Siti Zuhro mengatakan Prabowo menyadari pemerintahannya butuh kekuatan mayoritas di DPR. Tapi rencana Prabowo merangkul banyak partai politik di luar partai pendukungnya dalam pemilihan itu akan memicu bagi-bagi kekuasaan yang makin besar. "Makin gemuk koalisi, makin banyak juga yang harus mendapat jatah di kabinet," kata Siti Zuhro.
7. Pengamat Agung Baskoro: Fungsi Pengawasan Legislatif Tak Optimal.

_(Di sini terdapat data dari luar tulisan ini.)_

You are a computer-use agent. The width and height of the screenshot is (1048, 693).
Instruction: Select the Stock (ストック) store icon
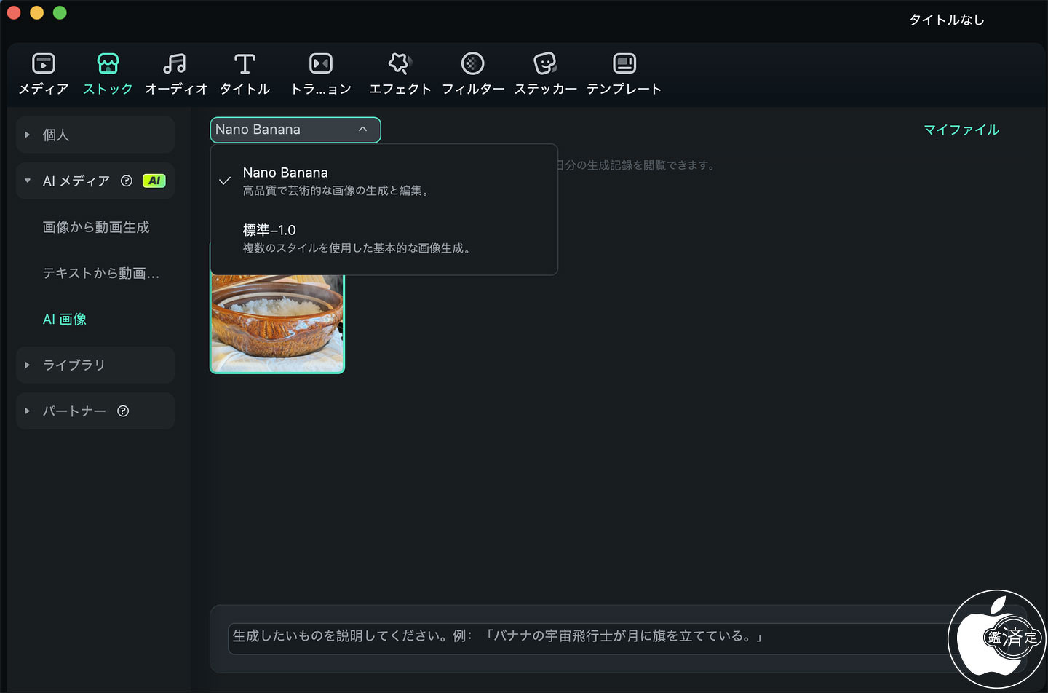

Direktur Eksekutif Trias Politika Strategis Agung Baskoro menyebut koalisi Prabowo yakni merangkul mayoritas parpol di DPR ke barisan pemerintah menyebabkan fungsi pengawasan legislatif tidak berjalan optimal. Sebab, partai politik di DPR akan tersandera oleh kepentingan eksekutif.
Menurut dia, politik bagi-bagi kekuasaan ini juga akan berakibat buruk terhadap pemerintahan Prabowo-Gibran nantinya. Sebab, porsi kabinet pasti akan lebih banyak diisi oleh kader partai politik pendukung pemerintah dan para koleganya dibanding menteri dari kalangan profesional. Pengisian kabinet juga bisa jadi tak mempertimbangkan kapasitas, melainkan lebih melihat proporsional jatah setiap partai pendukung pemerintah.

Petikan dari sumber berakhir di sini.